**Material to process:**
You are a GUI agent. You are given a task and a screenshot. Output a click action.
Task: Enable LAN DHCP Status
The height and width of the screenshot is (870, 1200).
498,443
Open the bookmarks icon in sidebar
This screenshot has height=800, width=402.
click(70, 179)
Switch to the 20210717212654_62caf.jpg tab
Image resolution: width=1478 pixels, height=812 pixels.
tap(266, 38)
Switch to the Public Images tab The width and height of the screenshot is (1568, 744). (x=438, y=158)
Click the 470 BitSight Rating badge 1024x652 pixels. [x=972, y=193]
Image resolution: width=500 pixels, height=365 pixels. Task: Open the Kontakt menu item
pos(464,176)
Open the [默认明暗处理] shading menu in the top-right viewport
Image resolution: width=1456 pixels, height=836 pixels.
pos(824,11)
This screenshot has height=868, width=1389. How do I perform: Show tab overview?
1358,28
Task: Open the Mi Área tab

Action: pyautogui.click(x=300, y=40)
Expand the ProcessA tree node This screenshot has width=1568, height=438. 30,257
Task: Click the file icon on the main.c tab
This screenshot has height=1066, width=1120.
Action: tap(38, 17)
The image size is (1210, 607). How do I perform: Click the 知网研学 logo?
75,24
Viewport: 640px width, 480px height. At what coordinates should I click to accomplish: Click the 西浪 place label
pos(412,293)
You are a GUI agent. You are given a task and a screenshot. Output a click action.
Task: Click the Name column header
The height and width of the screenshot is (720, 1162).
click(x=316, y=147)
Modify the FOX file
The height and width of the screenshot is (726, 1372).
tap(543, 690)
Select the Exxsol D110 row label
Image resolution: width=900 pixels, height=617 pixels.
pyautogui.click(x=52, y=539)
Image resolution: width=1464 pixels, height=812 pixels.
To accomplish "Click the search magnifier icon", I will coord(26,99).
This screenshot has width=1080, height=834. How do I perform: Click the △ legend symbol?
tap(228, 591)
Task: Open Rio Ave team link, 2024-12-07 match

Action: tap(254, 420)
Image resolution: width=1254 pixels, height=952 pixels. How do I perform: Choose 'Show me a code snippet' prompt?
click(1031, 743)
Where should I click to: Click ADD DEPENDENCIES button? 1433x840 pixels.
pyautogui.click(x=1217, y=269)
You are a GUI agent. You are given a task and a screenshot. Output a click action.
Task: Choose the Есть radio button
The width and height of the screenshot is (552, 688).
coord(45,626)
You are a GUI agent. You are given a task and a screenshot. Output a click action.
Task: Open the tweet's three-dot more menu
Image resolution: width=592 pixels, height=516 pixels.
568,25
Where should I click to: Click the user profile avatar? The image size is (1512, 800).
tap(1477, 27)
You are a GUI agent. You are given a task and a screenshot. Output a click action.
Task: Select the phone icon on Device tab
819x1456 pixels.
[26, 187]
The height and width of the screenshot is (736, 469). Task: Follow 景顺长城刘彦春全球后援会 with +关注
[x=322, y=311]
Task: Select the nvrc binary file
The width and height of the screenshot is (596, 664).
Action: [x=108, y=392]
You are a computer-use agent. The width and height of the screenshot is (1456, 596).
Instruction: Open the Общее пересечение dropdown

**Task to complete:**
Rewrite the records above as a Markdown table with the columns "No." and "Record Line": number each line in order under No., put the line itself under Record Line, and omit blank lines.

**Exercise response:**
| No. | Record Line |
|---|---|
| 1 | You are a GUI agent. You are given a task and a screenshot. Output a click action. |
| 2 | Task: Enable LAN DHCP Status |
| 3 | The height and width of the screenshot is (870, 1200). |
| 4 | 498,443 |
| 5 | Open the bookmarks icon in sidebar |
| 6 | This screenshot has height=800, width=402. |
| 7 | click(70, 179) |
| 8 | Switch to the 20210717212654_62caf.jpg tab |
| 9 | Image resolution: width=1478 pixels, height=812 pixels. |
| 10 | tap(266, 38) |
| 11 | Switch to the Public Images tab The width and height of the screenshot is (1568, 744). (x=438, y=158) |
| 12 | Click the 470 BitSight Rating badge 1024x652 pixels. [x=972, y=193] |
| 13 | Image resolution: width=500 pixels, height=365 pixels. Task: Open the Kontakt menu item |
| 14 | pos(464,176) |
| 15 | Open the [默认明暗处理] shading menu in the top-right viewport |
| 16 | Image resolution: width=1456 pixels, height=836 pixels. |
| 17 | pos(824,11) |
| 18 | This screenshot has height=868, width=1389. How do I perform: Show tab overview? |
| 19 | 1358,28 |
| 20 | Task: Open the Mi Área tab |
| 21 | Action: pyautogui.click(x=300, y=40) |
| 22 | Expand the ProcessA tree node This screenshot has width=1568, height=438. 30,257 |
| 23 | Task: Click the file icon on the main.c tab |
| 24 | This screenshot has height=1066, width=1120. |
| 25 | Action: tap(38, 17) |
| 26 | The image size is (1210, 607). How do I perform: Click the 知网研学 logo? |
| 27 | 75,24 |
| 28 | Viewport: 640px width, 480px height. At what coordinates should I click to accomplish: Click the 西浪 place label |
| 29 | pos(412,293) |
| 30 | You are a GUI agent. You are given a task and a screenshot. Output a click action. |
| 31 | Task: Click the Name column header |
| 32 | The height and width of the screenshot is (720, 1162). |
| 33 | click(x=316, y=147) |
| 34 | Modify the FOX file |
| 35 | The height and width of the screenshot is (726, 1372). |
| 36 | tap(543, 690) |
| 37 | Select the Exxsol D110 row label |
| 38 | Image resolution: width=900 pixels, height=617 pixels. |
| 39 | pyautogui.click(x=52, y=539) |
| 40 | Image resolution: width=1464 pixels, height=812 pixels. |
| 41 | To accomplish "Click the search magnifier icon", I will coord(26,99). |
| 42 | This screenshot has width=1080, height=834. How do I perform: Click the △ legend symbol? |
| 43 | tap(228, 591) |
| 44 | Task: Open Rio Ave team link, 2024-12-07 match |
| 45 | Action: tap(254, 420) |
| 46 | Image resolution: width=1254 pixels, height=952 pixels. How do I perform: Choose 'Show me a code snippet' prompt? |
| 47 | click(1031, 743) |
| 48 | Where should I click to: Click ADD DEPENDENCIES button? 1433x840 pixels. |
| 49 | pyautogui.click(x=1217, y=269) |
| 50 | You are a GUI agent. You are given a task and a screenshot. Output a click action. |
| 51 | Task: Choose the Есть radio button |
| 52 | The width and height of the screenshot is (552, 688). |
| 53 | coord(45,626) |
| 54 | You are a GUI agent. You are given a task and a screenshot. Output a click action. |
| 55 | Task: Open the tweet's three-dot more menu |
| 56 | Image resolution: width=592 pixels, height=516 pixels. |
| 57 | 568,25 |
| 58 | Where should I click to: Click the user profile avatar? The image size is (1512, 800). |
| 59 | tap(1477, 27) |
| 60 | You are a GUI agent. You are given a task and a screenshot. Output a click action. |
| 61 | Task: Select the phone icon on Device tab |
| 62 | 819x1456 pixels. |
| 63 | [26, 187] |
| 64 | The height and width of the screenshot is (736, 469). Task: Follow 景顺长城刘彦春全球后援会 with +关注 |
| 65 | [x=322, y=311] |
| 66 | Task: Select the nvrc binary file |
| 67 | The width and height of the screenshot is (596, 664). |
| 68 | Action: [x=108, y=392] |
| 69 | You are a computer-use agent. The width and height of the screenshot is (1456, 596). |
| 70 | Instruction: Open the Общее пересечение dropdown |